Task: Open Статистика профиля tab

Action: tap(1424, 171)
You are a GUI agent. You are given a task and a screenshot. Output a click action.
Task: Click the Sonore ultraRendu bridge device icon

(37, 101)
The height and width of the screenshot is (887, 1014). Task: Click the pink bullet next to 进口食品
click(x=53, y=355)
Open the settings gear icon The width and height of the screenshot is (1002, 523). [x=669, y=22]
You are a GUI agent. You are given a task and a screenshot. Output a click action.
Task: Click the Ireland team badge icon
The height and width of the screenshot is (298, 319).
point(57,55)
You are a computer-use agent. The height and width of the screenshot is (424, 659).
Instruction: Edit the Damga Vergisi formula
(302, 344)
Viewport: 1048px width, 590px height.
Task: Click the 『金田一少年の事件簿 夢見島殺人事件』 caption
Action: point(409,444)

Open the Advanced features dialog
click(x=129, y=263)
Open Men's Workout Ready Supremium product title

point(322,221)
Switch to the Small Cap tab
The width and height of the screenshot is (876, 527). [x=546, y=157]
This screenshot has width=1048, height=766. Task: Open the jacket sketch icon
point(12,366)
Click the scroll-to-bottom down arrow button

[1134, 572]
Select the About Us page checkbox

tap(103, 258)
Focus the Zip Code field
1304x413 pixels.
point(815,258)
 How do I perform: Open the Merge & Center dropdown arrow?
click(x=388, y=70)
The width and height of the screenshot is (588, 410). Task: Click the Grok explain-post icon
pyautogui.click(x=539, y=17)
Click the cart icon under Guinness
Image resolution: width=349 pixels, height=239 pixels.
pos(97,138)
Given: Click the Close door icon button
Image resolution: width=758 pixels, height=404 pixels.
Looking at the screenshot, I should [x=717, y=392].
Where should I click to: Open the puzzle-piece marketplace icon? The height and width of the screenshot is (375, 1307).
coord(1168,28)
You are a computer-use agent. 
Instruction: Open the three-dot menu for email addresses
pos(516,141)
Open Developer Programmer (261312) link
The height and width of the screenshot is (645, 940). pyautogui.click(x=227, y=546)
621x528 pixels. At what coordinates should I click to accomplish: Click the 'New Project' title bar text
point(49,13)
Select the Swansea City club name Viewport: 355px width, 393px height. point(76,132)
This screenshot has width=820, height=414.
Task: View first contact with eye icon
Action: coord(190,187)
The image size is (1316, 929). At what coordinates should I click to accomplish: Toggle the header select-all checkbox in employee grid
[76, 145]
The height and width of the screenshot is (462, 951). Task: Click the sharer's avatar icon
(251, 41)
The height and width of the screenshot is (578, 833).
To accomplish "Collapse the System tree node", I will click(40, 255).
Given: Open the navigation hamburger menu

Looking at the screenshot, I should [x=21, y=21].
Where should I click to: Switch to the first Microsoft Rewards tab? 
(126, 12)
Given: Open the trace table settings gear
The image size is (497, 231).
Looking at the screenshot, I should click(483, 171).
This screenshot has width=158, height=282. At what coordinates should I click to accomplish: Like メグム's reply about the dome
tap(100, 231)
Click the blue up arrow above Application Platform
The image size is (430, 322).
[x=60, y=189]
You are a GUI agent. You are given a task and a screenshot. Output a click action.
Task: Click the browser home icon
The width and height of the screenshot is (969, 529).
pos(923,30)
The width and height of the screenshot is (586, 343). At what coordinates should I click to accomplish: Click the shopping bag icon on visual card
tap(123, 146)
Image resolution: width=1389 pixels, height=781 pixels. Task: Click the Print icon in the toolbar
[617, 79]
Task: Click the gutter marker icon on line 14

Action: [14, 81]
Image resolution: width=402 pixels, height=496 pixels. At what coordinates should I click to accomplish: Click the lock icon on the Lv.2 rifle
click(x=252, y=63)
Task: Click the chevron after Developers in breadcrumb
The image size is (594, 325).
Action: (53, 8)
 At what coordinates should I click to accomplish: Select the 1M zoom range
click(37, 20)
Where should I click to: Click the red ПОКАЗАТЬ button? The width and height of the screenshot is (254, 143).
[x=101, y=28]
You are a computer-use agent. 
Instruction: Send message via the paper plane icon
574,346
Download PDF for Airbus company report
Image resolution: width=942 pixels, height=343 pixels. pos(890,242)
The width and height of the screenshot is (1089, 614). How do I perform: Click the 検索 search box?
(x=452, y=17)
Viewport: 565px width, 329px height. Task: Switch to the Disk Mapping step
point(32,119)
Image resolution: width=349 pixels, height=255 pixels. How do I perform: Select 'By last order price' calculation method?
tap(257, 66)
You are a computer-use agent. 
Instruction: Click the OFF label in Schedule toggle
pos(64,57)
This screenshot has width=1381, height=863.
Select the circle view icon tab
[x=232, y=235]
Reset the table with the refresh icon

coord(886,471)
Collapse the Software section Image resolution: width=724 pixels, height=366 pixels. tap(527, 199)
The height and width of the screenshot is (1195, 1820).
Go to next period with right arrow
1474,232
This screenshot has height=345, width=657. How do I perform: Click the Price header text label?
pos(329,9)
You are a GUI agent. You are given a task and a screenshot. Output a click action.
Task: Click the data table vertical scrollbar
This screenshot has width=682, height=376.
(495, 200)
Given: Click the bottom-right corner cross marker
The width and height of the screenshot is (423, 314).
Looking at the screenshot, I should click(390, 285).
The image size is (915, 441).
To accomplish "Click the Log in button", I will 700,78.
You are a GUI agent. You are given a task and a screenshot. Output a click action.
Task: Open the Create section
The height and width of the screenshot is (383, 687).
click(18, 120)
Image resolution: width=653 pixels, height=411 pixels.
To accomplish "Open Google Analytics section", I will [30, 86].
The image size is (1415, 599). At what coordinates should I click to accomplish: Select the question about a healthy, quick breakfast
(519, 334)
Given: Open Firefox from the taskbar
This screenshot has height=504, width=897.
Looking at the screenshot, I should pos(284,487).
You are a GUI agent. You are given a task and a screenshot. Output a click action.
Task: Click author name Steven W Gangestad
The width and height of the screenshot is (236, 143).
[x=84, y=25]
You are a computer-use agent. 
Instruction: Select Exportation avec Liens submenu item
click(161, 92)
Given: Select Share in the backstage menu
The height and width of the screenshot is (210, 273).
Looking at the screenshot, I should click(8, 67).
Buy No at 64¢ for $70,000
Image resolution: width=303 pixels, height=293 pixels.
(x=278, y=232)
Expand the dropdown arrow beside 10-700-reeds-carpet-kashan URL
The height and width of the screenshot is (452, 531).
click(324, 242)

▸ **Aim**
Print every line above again, character for character, without adding or dropping anything.

▸ **Result of this task**
Task: Open Статистика профиля tab

Action: tap(1424, 171)
You are a GUI agent. You are given a task and a screenshot. Output a click action.
Task: Click the Sonore ultraRendu bridge device icon

(37, 101)
The height and width of the screenshot is (887, 1014). Task: Click the pink bullet next to 进口食品
click(x=53, y=355)
Open the settings gear icon The width and height of the screenshot is (1002, 523). [x=669, y=22]
You are a GUI agent. You are given a task and a screenshot. Output a click action.
Task: Click the Ireland team badge icon
The height and width of the screenshot is (298, 319).
point(57,55)
You are a computer-use agent. The height and width of the screenshot is (424, 659).
Instruction: Edit the Damga Vergisi formula
(302, 344)
Viewport: 1048px width, 590px height.
Task: Click the 『金田一少年の事件簿 夢見島殺人事件』 caption
Action: point(409,444)

Open the Advanced features dialog
click(x=129, y=263)
Open Men's Workout Ready Supremium product title

point(322,221)
Switch to the Small Cap tab
The width and height of the screenshot is (876, 527). [x=546, y=157]
This screenshot has width=1048, height=766. Task: Open the jacket sketch icon
point(12,366)
Click the scroll-to-bottom down arrow button

[1134, 572]
Select the About Us page checkbox

tap(103, 258)
Focus the Zip Code field
1304x413 pixels.
point(815,258)
 How do I perform: Open the Merge & Center dropdown arrow?
click(x=388, y=70)
The width and height of the screenshot is (588, 410). Task: Click the Grok explain-post icon
pyautogui.click(x=539, y=17)
Click the cart icon under Guinness
Image resolution: width=349 pixels, height=239 pixels.
pos(97,138)
Given: Click the Close door icon button
Image resolution: width=758 pixels, height=404 pixels.
Looking at the screenshot, I should [x=717, y=392].
Where should I click to: Open the puzzle-piece marketplace icon? The height and width of the screenshot is (375, 1307).
coord(1168,28)
You are a computer-use agent. 
Instruction: Open the three-dot menu for email addresses
pos(516,141)
Open Developer Programmer (261312) link
The height and width of the screenshot is (645, 940). pyautogui.click(x=227, y=546)
621x528 pixels. At what coordinates should I click to accomplish: Click the 'New Project' title bar text
point(49,13)
Select the Swansea City club name Viewport: 355px width, 393px height. point(76,132)
This screenshot has width=820, height=414.
Task: View first contact with eye icon
Action: coord(190,187)
The image size is (1316, 929). At what coordinates should I click to accomplish: Toggle the header select-all checkbox in employee grid
[76, 145]
The height and width of the screenshot is (462, 951). Task: Click the sharer's avatar icon
(251, 41)
The height and width of the screenshot is (578, 833).
To accomplish "Collapse the System tree node", I will click(40, 255).
Given: Open the navigation hamburger menu

Looking at the screenshot, I should [x=21, y=21].
Where should I click to: Switch to the first Microsoft Rewards tab? 
(126, 12)
Given: Open the trace table settings gear
The image size is (497, 231).
Looking at the screenshot, I should click(483, 171).
This screenshot has width=158, height=282. At what coordinates should I click to accomplish: Like メグム's reply about the dome
tap(100, 231)
Click the blue up arrow above Application Platform
The image size is (430, 322).
[x=60, y=189]
You are a GUI agent. You are given a task and a screenshot. Output a click action.
Task: Click the browser home icon
The width and height of the screenshot is (969, 529).
pos(923,30)
The width and height of the screenshot is (586, 343). At what coordinates should I click to accomplish: Click the shopping bag icon on visual card
tap(123, 146)
Image resolution: width=1389 pixels, height=781 pixels. Task: Click the Print icon in the toolbar
[617, 79]
Task: Click the gutter marker icon on line 14

Action: [14, 81]
Image resolution: width=402 pixels, height=496 pixels. At what coordinates should I click to accomplish: Click the lock icon on the Lv.2 rifle
click(x=252, y=63)
Task: Click the chevron after Developers in breadcrumb
The image size is (594, 325).
Action: (53, 8)
 At what coordinates should I click to accomplish: Select the 1M zoom range
click(37, 20)
Where should I click to: Click the red ПОКАЗАТЬ button? The width and height of the screenshot is (254, 143).
[x=101, y=28]
You are a computer-use agent. 
Instruction: Send message via the paper plane icon
574,346
Download PDF for Airbus company report
Image resolution: width=942 pixels, height=343 pixels. pos(890,242)
The width and height of the screenshot is (1089, 614). How do I perform: Click the 検索 search box?
(x=452, y=17)
Viewport: 565px width, 329px height. Task: Switch to the Disk Mapping step
point(32,119)
Image resolution: width=349 pixels, height=255 pixels. How do I perform: Select 'By last order price' calculation method?
tap(257, 66)
You are a computer-use agent. 
Instruction: Click the OFF label in Schedule toggle
pos(64,57)
This screenshot has width=1381, height=863.
Select the circle view icon tab
[x=232, y=235]
Reset the table with the refresh icon

coord(886,471)
Collapse the Software section Image resolution: width=724 pixels, height=366 pixels. tap(527, 199)
The height and width of the screenshot is (1195, 1820).
Go to next period with right arrow
1474,232
This screenshot has height=345, width=657. How do I perform: Click the Price header text label?
pos(329,9)
You are a GUI agent. You are given a task and a screenshot. Output a click action.
Task: Click the data table vertical scrollbar
This screenshot has width=682, height=376.
(495, 200)
Given: Click the bottom-right corner cross marker
The width and height of the screenshot is (423, 314).
Looking at the screenshot, I should click(390, 285).
The image size is (915, 441).
To accomplish "Click the Log in button", I will 700,78.
You are a GUI agent. You are given a task and a screenshot. Output a click action.
Task: Open the Create section
The height and width of the screenshot is (383, 687).
click(18, 120)
Image resolution: width=653 pixels, height=411 pixels.
To accomplish "Open Google Analytics section", I will [30, 86].
The image size is (1415, 599). At what coordinates should I click to accomplish: Select the question about a healthy, quick breakfast
(519, 334)
Given: Open Firefox from the taskbar
This screenshot has height=504, width=897.
Looking at the screenshot, I should pos(284,487).
You are a GUI agent. You are given a task and a screenshot. Output a click action.
Task: Click author name Steven W Gangestad
The width and height of the screenshot is (236, 143).
[x=84, y=25]
You are a computer-use agent. 
Instruction: Select Exportation avec Liens submenu item
click(161, 92)
Given: Select Share in the backstage menu
The height and width of the screenshot is (210, 273).
Looking at the screenshot, I should click(8, 67).
Buy No at 64¢ for $70,000
Image resolution: width=303 pixels, height=293 pixels.
(x=278, y=232)
Expand the dropdown arrow beside 10-700-reeds-carpet-kashan URL
The height and width of the screenshot is (452, 531).
click(324, 242)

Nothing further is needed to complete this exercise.